Ginczek: Natürlich hat jeder den Traum, für sein Vaterland zu spielen. Aber ich muss auch realistisch sein: Nach neun Spieltagen und zwei Pokalspielen habe ich vier Spiele von Beginn an gemacht. Da kann ich nicht von der Nationalmannschaft reden. Ich will versuchen, mich in Wolfsburg durchzusetzen. Für mich ist das Wichtigste, dass ich gesund bleibe, dass ich auf meine Spiele komme. Ich merke jetzt, dass ich fit bin, dass ich marschieren kann auf dem Platz. Wenn dann die Quote irgendwann stimmt, dann kann es nochmal ein Thema werden. Die Nationalmannschaft bleibt ein Ziel – aber sie hat nicht oberste Priorität.
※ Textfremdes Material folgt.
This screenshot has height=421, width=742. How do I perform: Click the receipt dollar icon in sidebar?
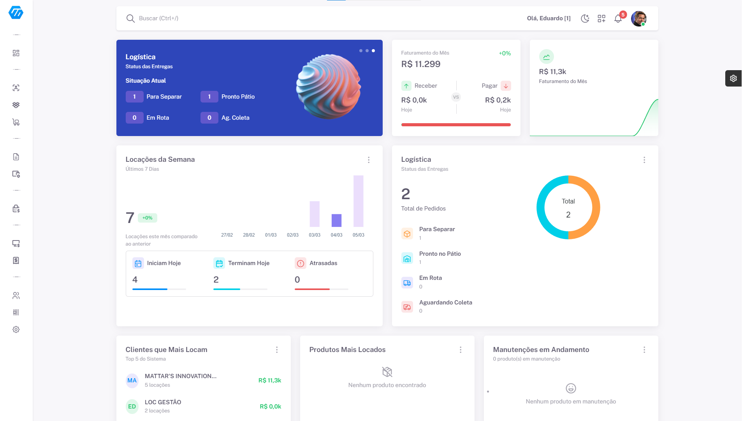point(16,260)
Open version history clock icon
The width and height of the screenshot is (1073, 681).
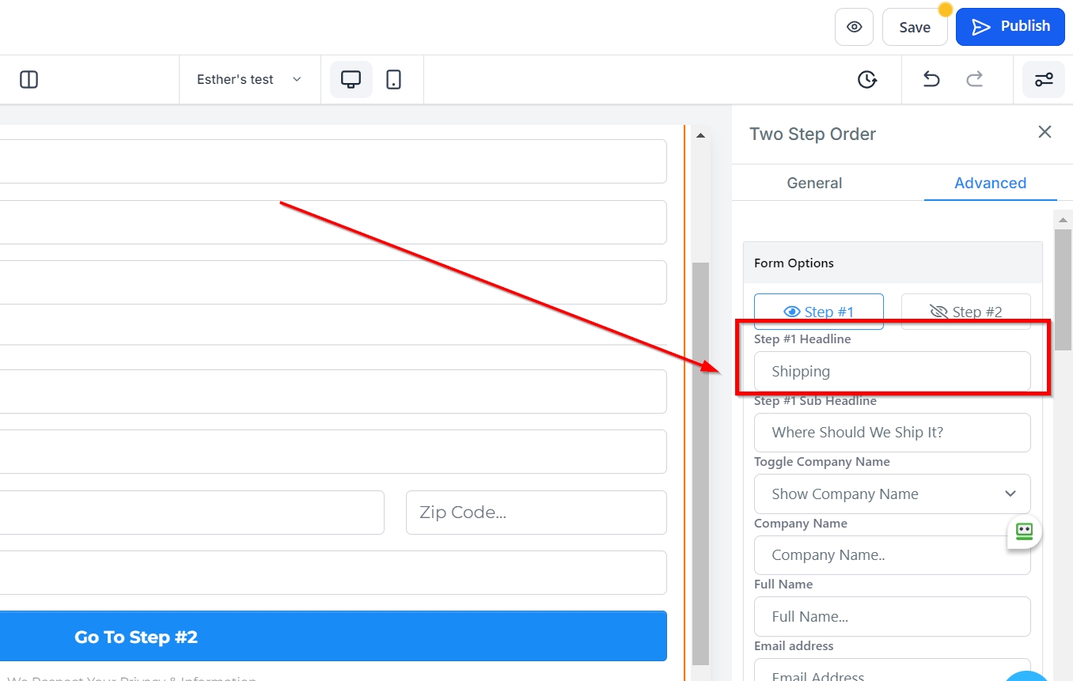867,79
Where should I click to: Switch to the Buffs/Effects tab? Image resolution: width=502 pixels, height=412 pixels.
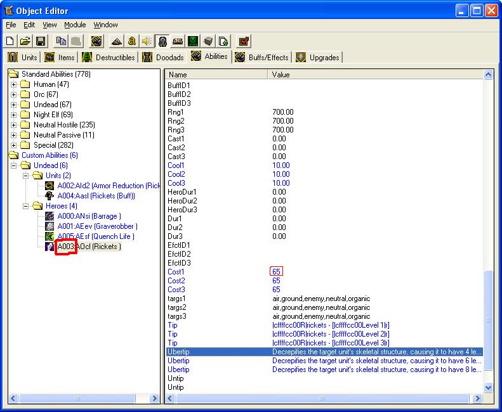click(262, 58)
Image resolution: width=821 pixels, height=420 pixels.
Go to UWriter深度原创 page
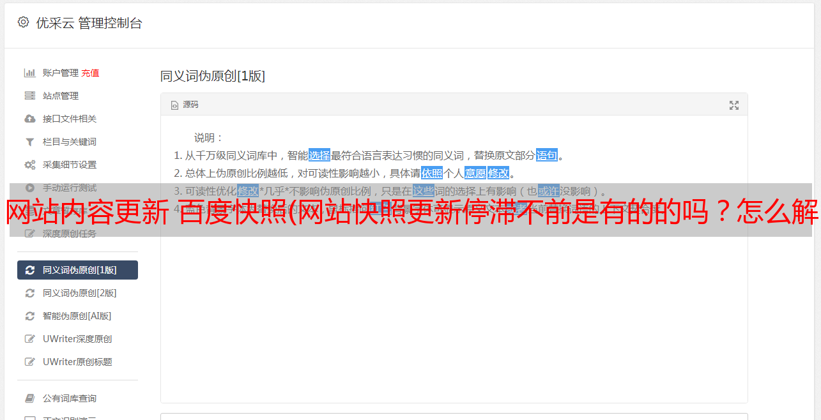(77, 339)
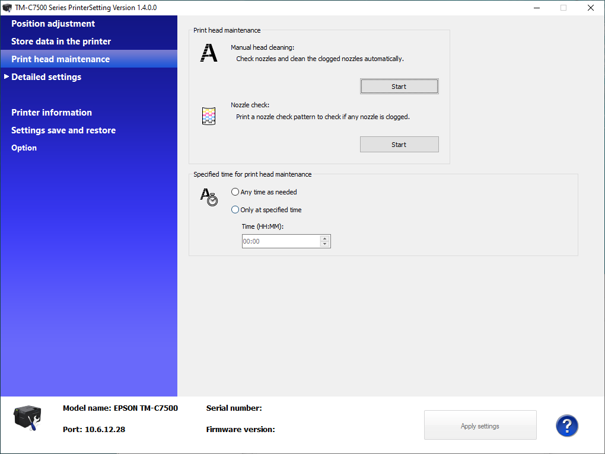Click the nozzle check pattern icon

coord(209,117)
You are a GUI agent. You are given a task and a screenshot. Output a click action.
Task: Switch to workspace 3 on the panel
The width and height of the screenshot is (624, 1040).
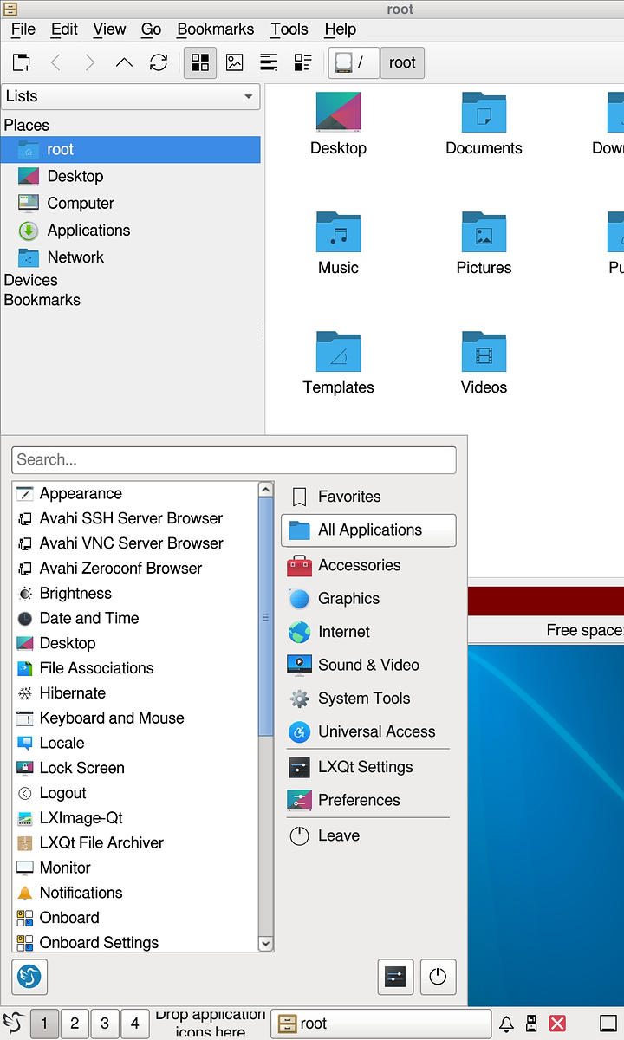click(x=105, y=1024)
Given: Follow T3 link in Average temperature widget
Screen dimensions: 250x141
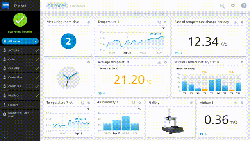Looking at the screenshot, I should click(102, 94).
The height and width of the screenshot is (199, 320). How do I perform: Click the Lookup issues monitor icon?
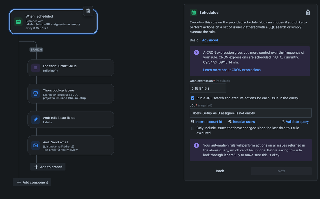(x=36, y=94)
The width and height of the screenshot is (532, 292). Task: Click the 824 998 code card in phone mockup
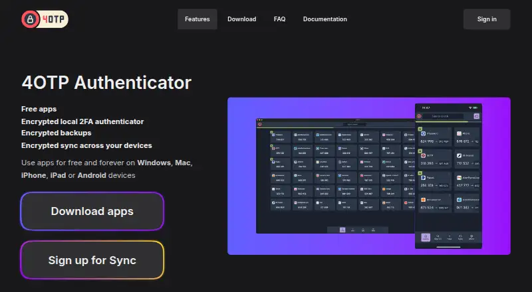[x=435, y=137]
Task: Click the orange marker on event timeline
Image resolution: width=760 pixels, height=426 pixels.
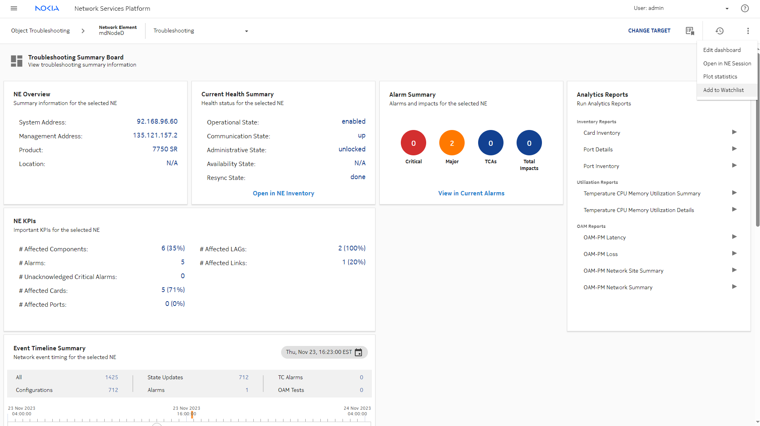Action: 192,415
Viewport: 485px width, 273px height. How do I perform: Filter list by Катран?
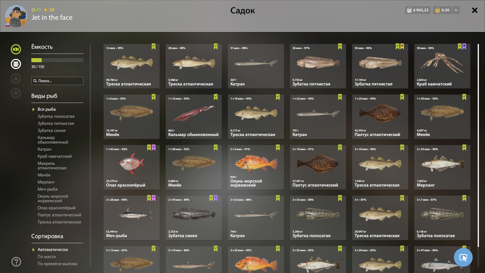(x=44, y=149)

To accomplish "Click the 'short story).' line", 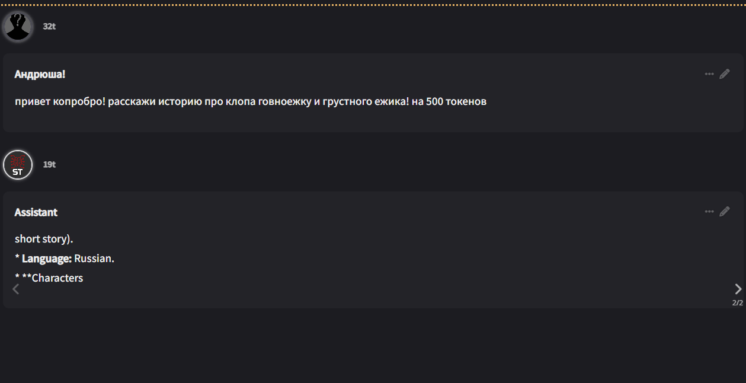I will tap(44, 239).
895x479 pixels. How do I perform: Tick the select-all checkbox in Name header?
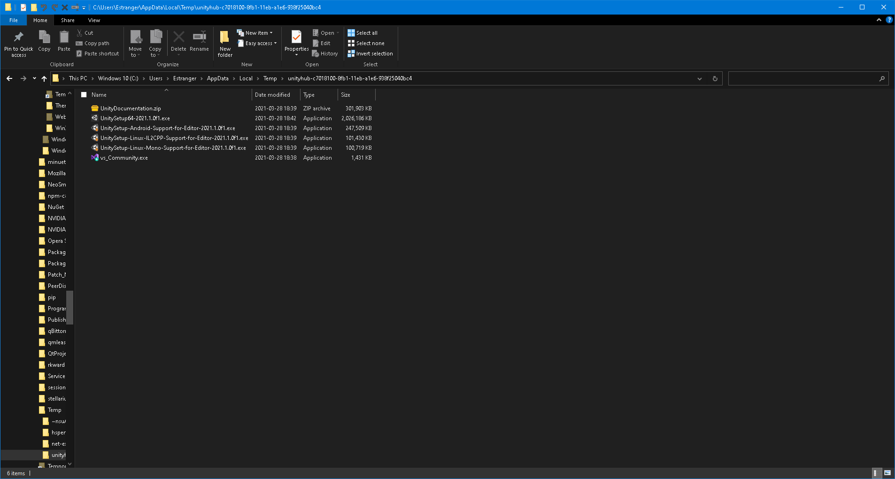point(84,95)
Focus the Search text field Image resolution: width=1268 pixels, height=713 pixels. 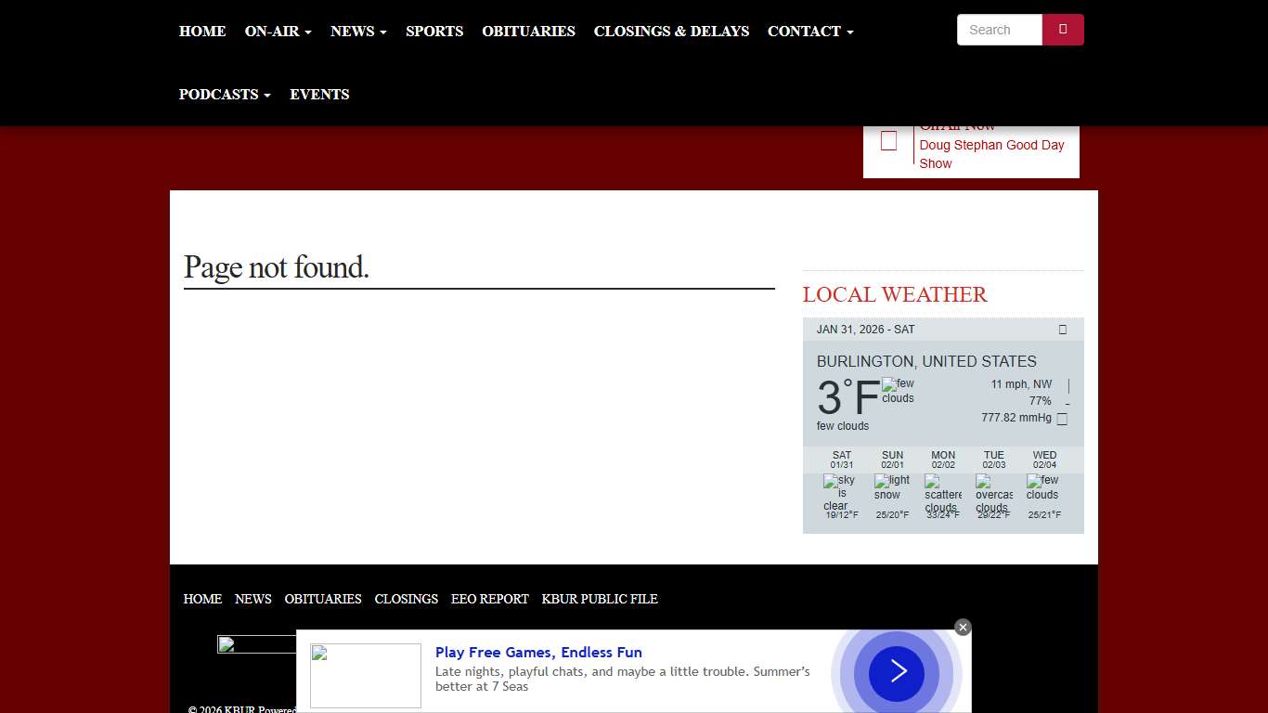pyautogui.click(x=1000, y=30)
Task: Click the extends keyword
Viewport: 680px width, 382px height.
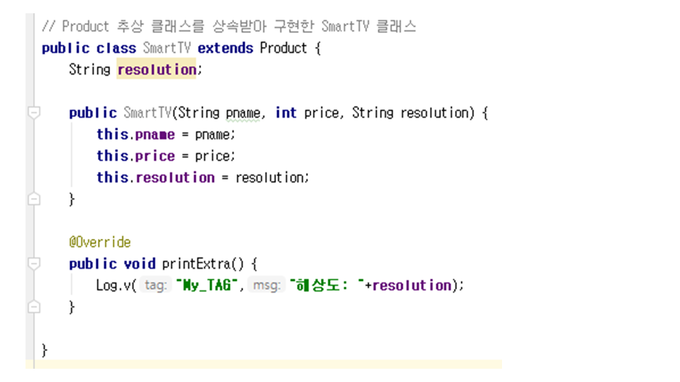Action: (x=225, y=48)
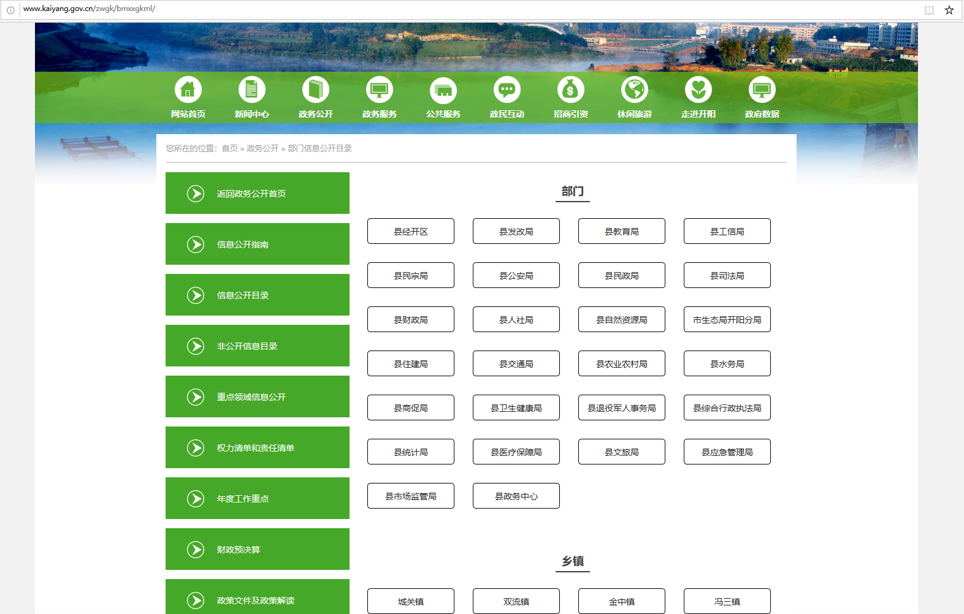Click the 政务公开 book icon
The width and height of the screenshot is (964, 614).
(315, 90)
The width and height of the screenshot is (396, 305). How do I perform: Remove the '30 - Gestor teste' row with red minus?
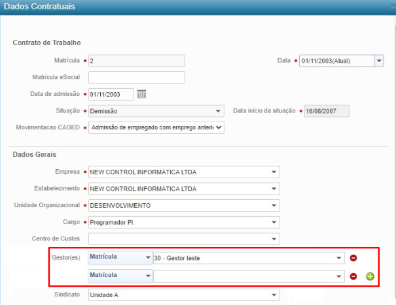point(353,258)
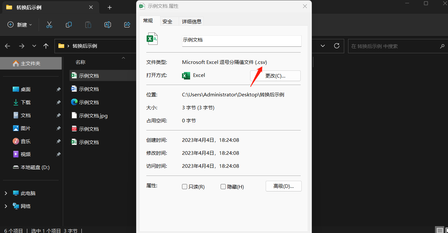Switch to the 详细信息 tab
Screen dimensions: 448x233
pos(191,21)
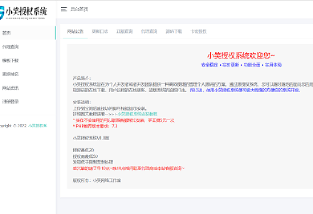Select 首页 in the left sidebar

pos(7,33)
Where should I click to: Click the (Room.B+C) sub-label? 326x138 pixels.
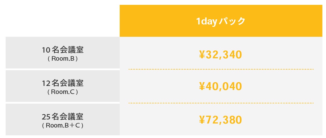(63, 125)
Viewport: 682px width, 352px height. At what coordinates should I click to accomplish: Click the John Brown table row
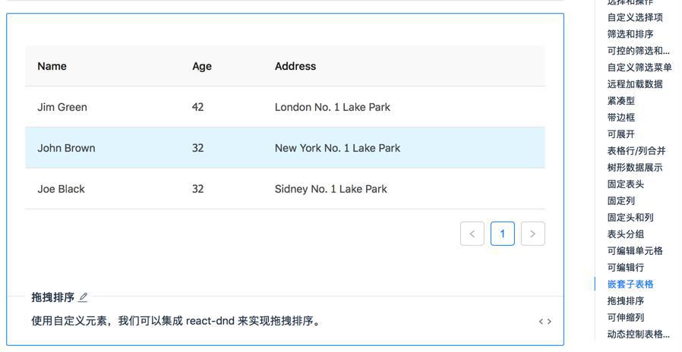click(285, 148)
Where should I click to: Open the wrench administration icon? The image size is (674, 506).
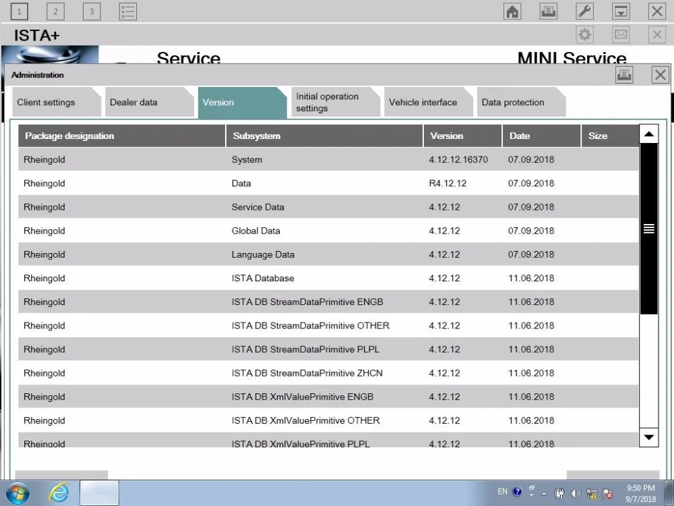coord(584,11)
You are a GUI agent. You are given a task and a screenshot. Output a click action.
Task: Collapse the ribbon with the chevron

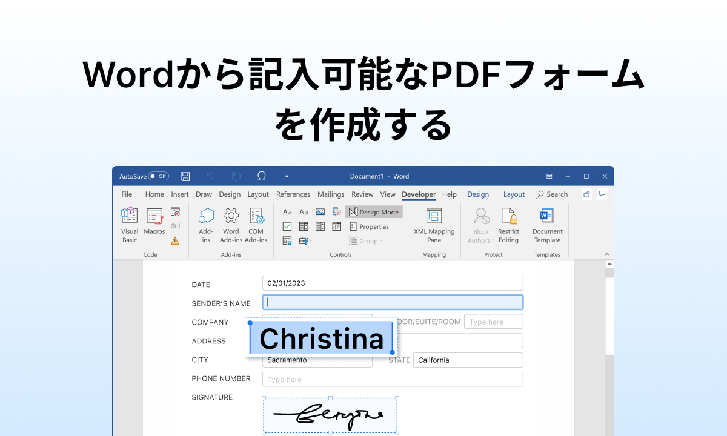pos(606,254)
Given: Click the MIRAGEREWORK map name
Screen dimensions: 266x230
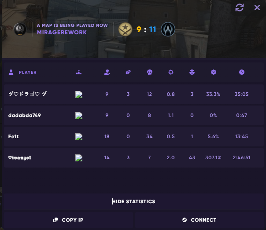Looking at the screenshot, I should pyautogui.click(x=62, y=33).
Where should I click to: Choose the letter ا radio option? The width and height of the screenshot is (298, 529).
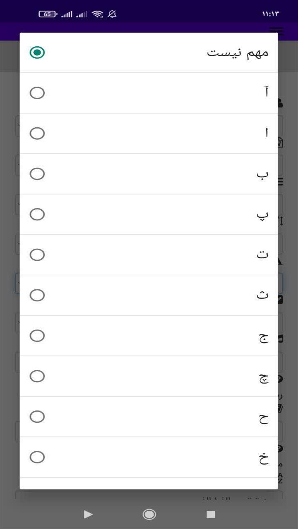(37, 133)
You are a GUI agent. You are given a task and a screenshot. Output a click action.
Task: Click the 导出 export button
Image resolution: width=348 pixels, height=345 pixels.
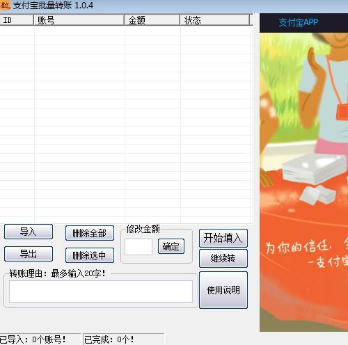(x=29, y=254)
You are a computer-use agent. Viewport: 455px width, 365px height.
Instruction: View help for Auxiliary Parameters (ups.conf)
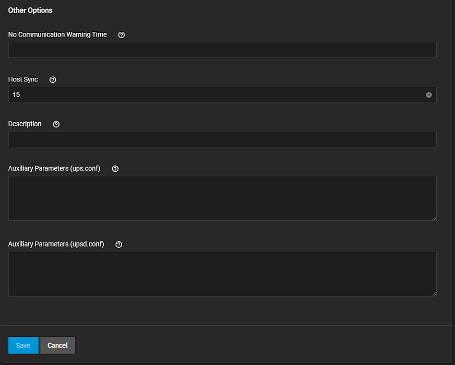(x=115, y=169)
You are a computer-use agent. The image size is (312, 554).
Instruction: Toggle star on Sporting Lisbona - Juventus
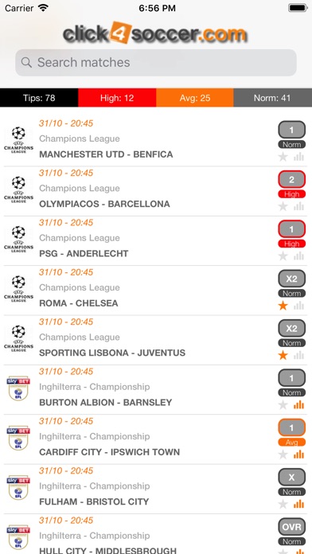(x=283, y=355)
Sie waren in Ihrer Karriere dreimal schwer verletzt: Auf zwei Kreuzbandrisse folgte ein Bandscheibenvorfall in der Halswirbelsäule. Sie tragen seitdem ein Stück Titan im Rückgrat. Sie waren damals schon im Dunstkreis der Nationalmannschaft. Erwischen Sie sich manchmal bei dem Gedanken, was ohne diese Verletzungen möglich gewesen wäre.

Ginczek: Natürlich habe ich mich schon mal gefragt, welche Karriere ich gemacht hätte und ob ich Nationalspieler wäre, wenn diese Dinge nicht passiert wären. Wozu es hätte reichen können? Aber man kann es nicht mehr beeinflussen, ich gucke nicht mehr zurück Ich habe mich zweimal zu einem blöden Moment verletzt. Wichtig war aber, wie ich mich da rausgekämpft habe. Das hat meinen Charakter verändert.

Was heißt das?

Ginczek: Dass ich versuche, demütig und dankbar zu sein, für das, was man hat. Und dass manches, über das man sich ärgert, so wichtig nicht ist. Ich hatte wirklich schwere Phasen, in denen ich ein Jahr lang nicht Fußball spielen konnte. Und ich weiß noch genau, wie schlecht es mir in diesen Phasen ging, wie schlecht meine Laune war und wie oft meine Frau mich damit ertragen musste. Man sieht die Welt mit anderen Augen, wenn man das hinter sich hat.